Verizon to Cut Managers' Pensions, Save $3B

Verizon Communications (VZ), the second-biggest U.S. telecoms firm, said on Monday it was restructuring retirement benefits for 50,000 managers in a bid to save $3 billion over the next 10 years.

Under the plan — for which Verizon will take an estimated fourth-quarter pre-tax charge of $97 million — managers will no longer earn pension benefits or receive service credits toward healthcare benefits from next July.

Employees currently covered by a defined-benefit plan — which typically has a fixed payout at retirement based on earnings and years of service — will keep pension benefits already earned, and on June 30 will receive an 18-month enhancement to the value of their pension and retiree medical benefits.

Verizon will also increase matching dollars for its 401(k) retirement plan, to which managers contribute, Verizon said.

The company said the changes, which do not affect current retirees or union employees, will save $3 billion pre-tax over 10 years.

Verizon is acquiring long-distance phone and data company MCI Inc. (MCIP), and the combined company will also boost the401(k) matching dollars for about 30,000 MCI managers who join the company after the deal closes.

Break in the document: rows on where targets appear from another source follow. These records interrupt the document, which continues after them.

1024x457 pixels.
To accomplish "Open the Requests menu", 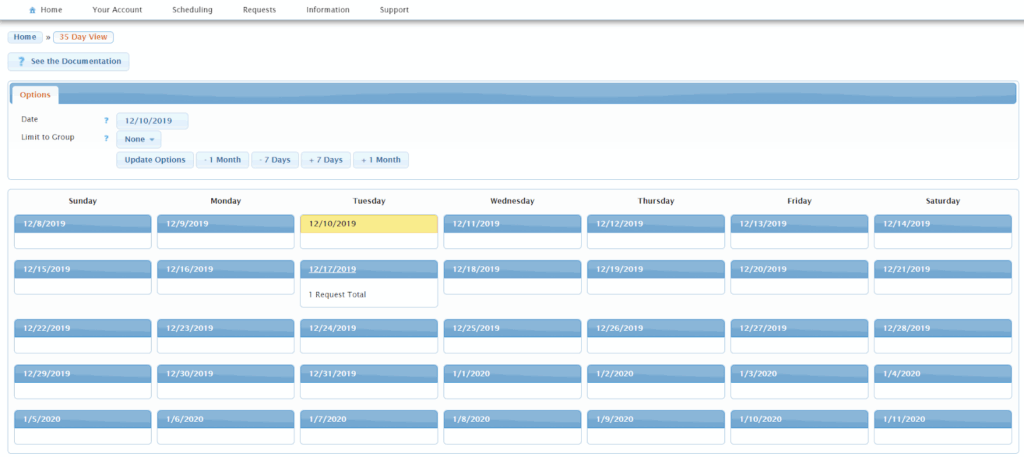I will click(259, 10).
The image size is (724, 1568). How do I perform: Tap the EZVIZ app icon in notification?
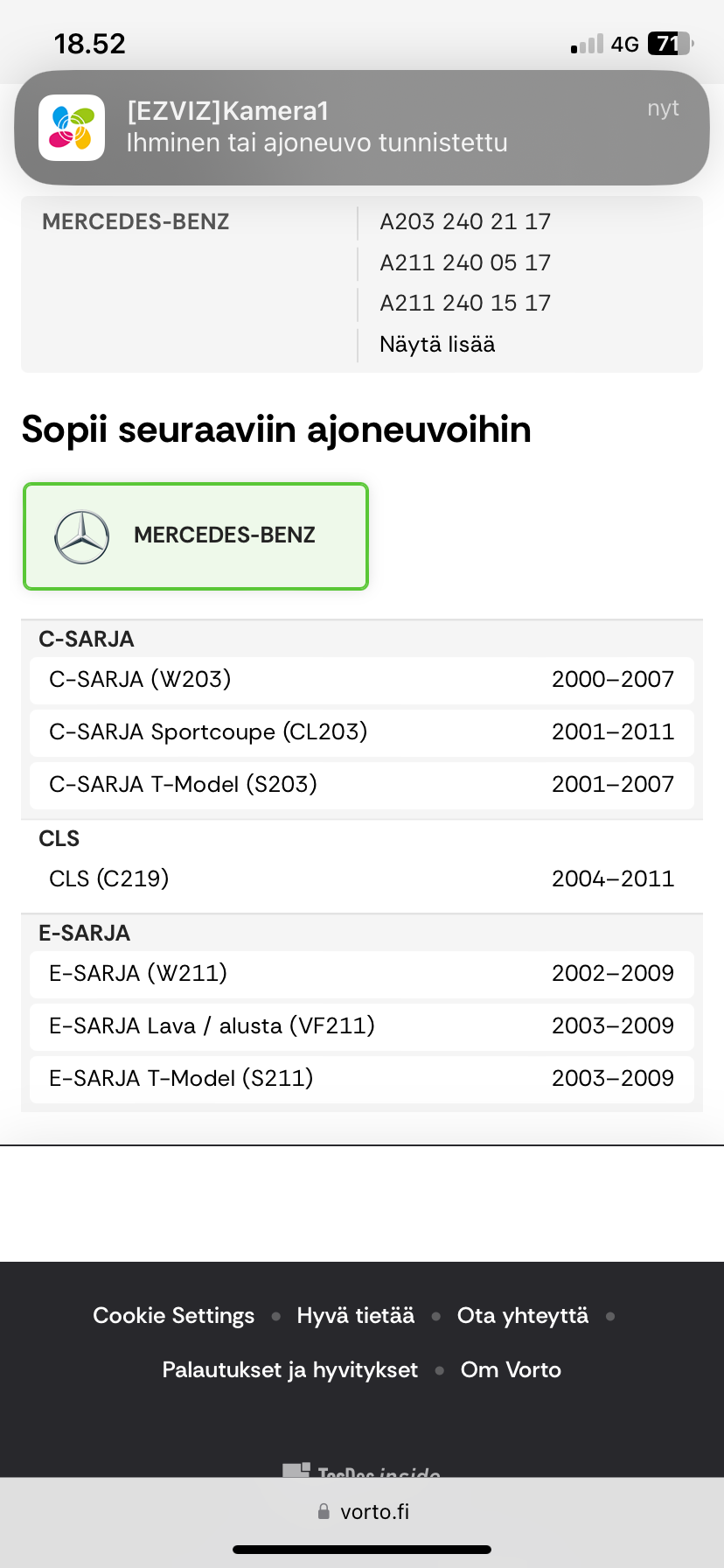coord(72,128)
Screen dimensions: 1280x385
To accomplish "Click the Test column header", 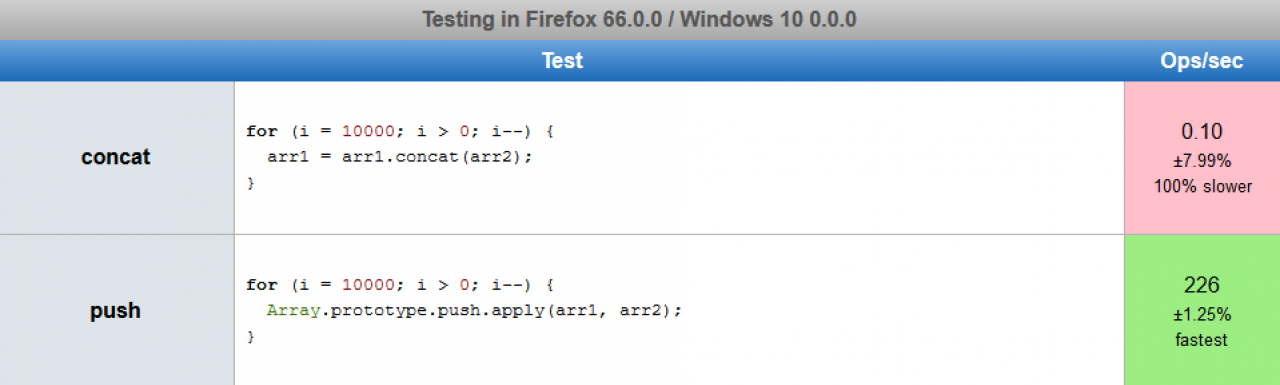I will 562,61.
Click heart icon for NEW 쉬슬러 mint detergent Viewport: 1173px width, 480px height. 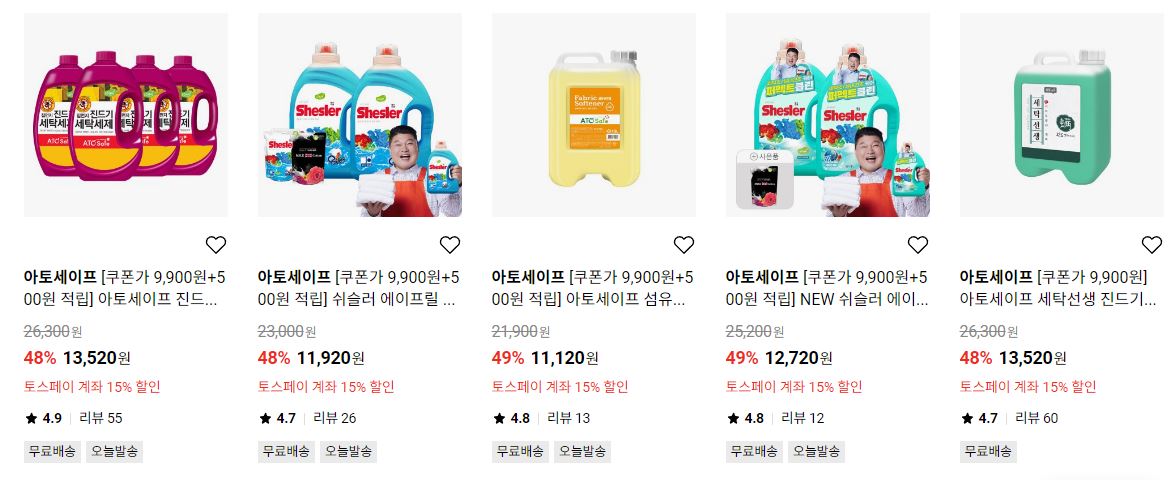tap(918, 244)
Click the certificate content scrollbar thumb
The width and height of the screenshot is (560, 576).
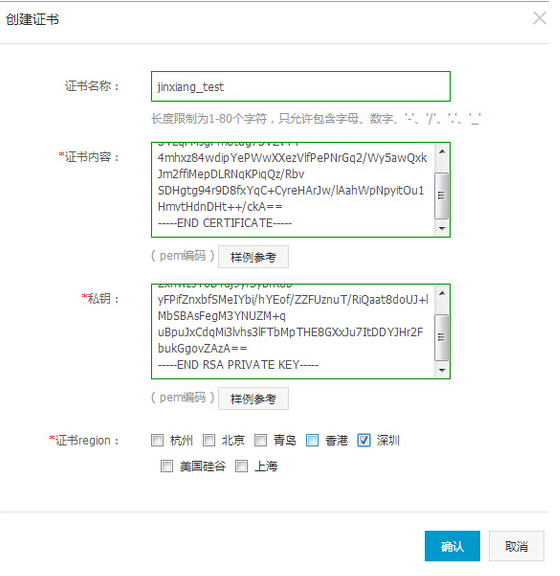pos(442,195)
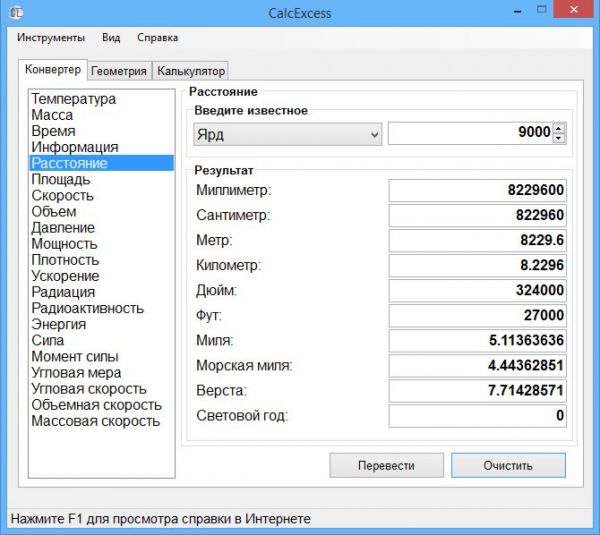Switch to the Калькулятор tab
Viewport: 600px width, 535px height.
pyautogui.click(x=191, y=71)
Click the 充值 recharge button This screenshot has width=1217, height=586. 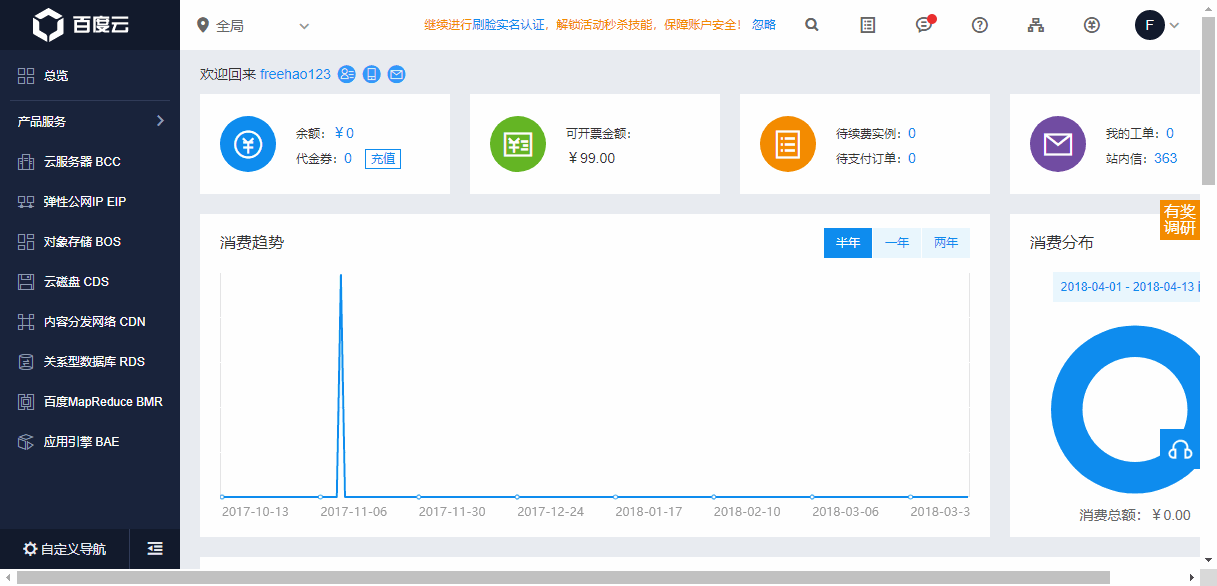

After the acquisition, which is expected to be completed later this month or in January, the changes would affect little more than one-fifth of the combined company's workforce, according to Verizon.

Verizon currently employs around 215,000 staff.

Managers at Verizon Wireless, a joint venture of Verizon and Britain's Vodafone Group Plc., and at MCI do not currently have pension or retiree medical benefits.

Companies have increasingly phased out defined pension benefit plans as they have found them too expensive.

"These changes will provide Verizon with a more affordable benefit cost structure, which enhances our ability to compete," Verizon Chairman and Chief Executive Ivan Seidenberg said in a statement.